An EE buddy at work gave me some left over Alpha tubular braided cable. It is multi strand (estimated 200) copper tubular braid at about 1/4 inch diameter and has what appears to be tin plating on each of the individual copper strands. ( it could be silver but the wire ID had a T/C designation so I figured it was tin over copper). Just for grins i put a few lengths of it into some 3/8 ID pvc tubing so there was esentially no insulation exept for air, cobbled up a couple of terminator pins and dropped them in the system. I was expecting crap but what I got was a darn fine sounding speaker cable not too far away in quality from my usual cable which for some reason I am always trying to replace which is Bedrock. Gave them a very hard listening and and it had all the good attributes like detail, and instrument separation. Finally they were just a micro tad more pronounced in the midrange so it was back to the bedrock but not without some soul searching. If anyone else has experimented with this type of cable or has braided cable in their system I would like to know if they had a strong preferene with this type of cable geometry over say solid wire. Adios, and still havin fun.

jneutron
03-03-2006, 11:01 AM
1. Run one length of the braid OVER the tubing. At one end, twist the braid past the end of the tube, clamp it. Work the braid towards the free end, making it very tight over the tubing. Once done, fix the second end the same way as the first.

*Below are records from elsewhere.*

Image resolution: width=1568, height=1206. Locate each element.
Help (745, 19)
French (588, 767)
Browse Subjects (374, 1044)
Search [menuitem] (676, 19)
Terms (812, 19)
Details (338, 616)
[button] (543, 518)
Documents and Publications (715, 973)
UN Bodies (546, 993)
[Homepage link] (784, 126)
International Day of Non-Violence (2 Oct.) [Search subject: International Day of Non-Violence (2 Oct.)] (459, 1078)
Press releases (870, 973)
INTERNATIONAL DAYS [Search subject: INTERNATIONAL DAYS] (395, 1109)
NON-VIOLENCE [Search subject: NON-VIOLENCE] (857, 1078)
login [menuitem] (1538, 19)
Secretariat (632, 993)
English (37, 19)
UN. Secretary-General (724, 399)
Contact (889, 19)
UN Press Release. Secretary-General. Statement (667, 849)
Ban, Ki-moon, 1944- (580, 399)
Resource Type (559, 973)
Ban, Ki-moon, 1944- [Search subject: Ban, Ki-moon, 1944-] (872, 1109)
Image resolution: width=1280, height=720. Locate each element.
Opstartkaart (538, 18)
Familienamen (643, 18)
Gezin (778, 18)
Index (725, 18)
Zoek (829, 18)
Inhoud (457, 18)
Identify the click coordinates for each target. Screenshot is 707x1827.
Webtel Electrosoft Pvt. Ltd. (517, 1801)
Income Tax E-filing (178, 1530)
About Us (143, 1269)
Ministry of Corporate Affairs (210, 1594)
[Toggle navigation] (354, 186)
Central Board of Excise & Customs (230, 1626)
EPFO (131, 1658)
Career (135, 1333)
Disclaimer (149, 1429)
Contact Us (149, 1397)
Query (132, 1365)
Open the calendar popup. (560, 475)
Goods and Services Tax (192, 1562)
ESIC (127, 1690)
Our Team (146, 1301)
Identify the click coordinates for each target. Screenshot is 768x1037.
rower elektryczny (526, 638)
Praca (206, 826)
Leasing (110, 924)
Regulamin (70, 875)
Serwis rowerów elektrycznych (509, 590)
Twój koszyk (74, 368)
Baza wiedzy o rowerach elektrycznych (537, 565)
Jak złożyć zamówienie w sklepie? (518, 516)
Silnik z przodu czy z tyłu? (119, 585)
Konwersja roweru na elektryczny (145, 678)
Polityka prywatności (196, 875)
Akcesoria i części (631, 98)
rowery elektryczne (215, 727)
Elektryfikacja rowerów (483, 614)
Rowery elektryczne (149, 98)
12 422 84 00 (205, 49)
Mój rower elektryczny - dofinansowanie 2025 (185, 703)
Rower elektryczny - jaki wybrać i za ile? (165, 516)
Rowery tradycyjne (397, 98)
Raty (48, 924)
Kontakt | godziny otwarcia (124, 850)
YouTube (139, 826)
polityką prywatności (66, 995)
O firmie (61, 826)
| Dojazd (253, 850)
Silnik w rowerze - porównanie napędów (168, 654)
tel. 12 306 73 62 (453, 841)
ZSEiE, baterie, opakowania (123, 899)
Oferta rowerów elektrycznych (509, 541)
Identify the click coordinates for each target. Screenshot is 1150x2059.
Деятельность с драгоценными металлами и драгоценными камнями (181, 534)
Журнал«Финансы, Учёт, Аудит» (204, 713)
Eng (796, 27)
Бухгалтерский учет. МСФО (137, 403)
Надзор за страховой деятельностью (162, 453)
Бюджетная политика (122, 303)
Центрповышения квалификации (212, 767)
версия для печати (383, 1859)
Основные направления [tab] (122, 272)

2. Take teflon tape, spiral wrap it over the braid, 50% overlap. This results in two layers of teflon. Repeat this, giving a total of four layers.

3. Put the second layer of braid over the teflon. Make it tight, like the first.

4. Use black tape, wrap the entire length. A little overlap is sufficient, this layer is only to keep compression on the structure.

5. Once complete, you can take the ends a part and fish out the two conductors.

What you have made is a coaxial cable, with extermely low inductance through the audio band, up to a Mhz. It will have a characteristic impedance close to 10 ohms, L will be about 10 nH per foot, C will be about 280 to 300 pf per foot. It will have minimal lagging energy storage.

It is very difficult to make a cable with better characteristics. Not impossible, but very very difficult..

If you try this, you of course must post your results.

Cheers, John

daviethek
03-04-2006, 03:28 PM
Just got back from vacation and saw your post. Sounds like you have some experience with this type of cable. I'm going to follow your recipe since I have all the materials and actually.... why the hell not. Its nice to finally cobble up something myself that sounds lilke a worthwhile addition to my system . Your PTFE double wrap recipe may take it over the top. Thanks for your input and I'll report back when I get it done. Its no. 6 on my to-do list , my wife has the first five items. regards, dk.

jneutron
03-07-2006, 06:49 AM
Its no. 6 on my to-do list , my wife has the first five items. regards, dk.

Wow, you have a short honeydo list..only 5 items?? You're almost home!!

Good luck

Cheers, John

Resident Loser
03-07-2006, 07:58 AM
...wasn't that Mike Oldfield's music for "The Exorcist"?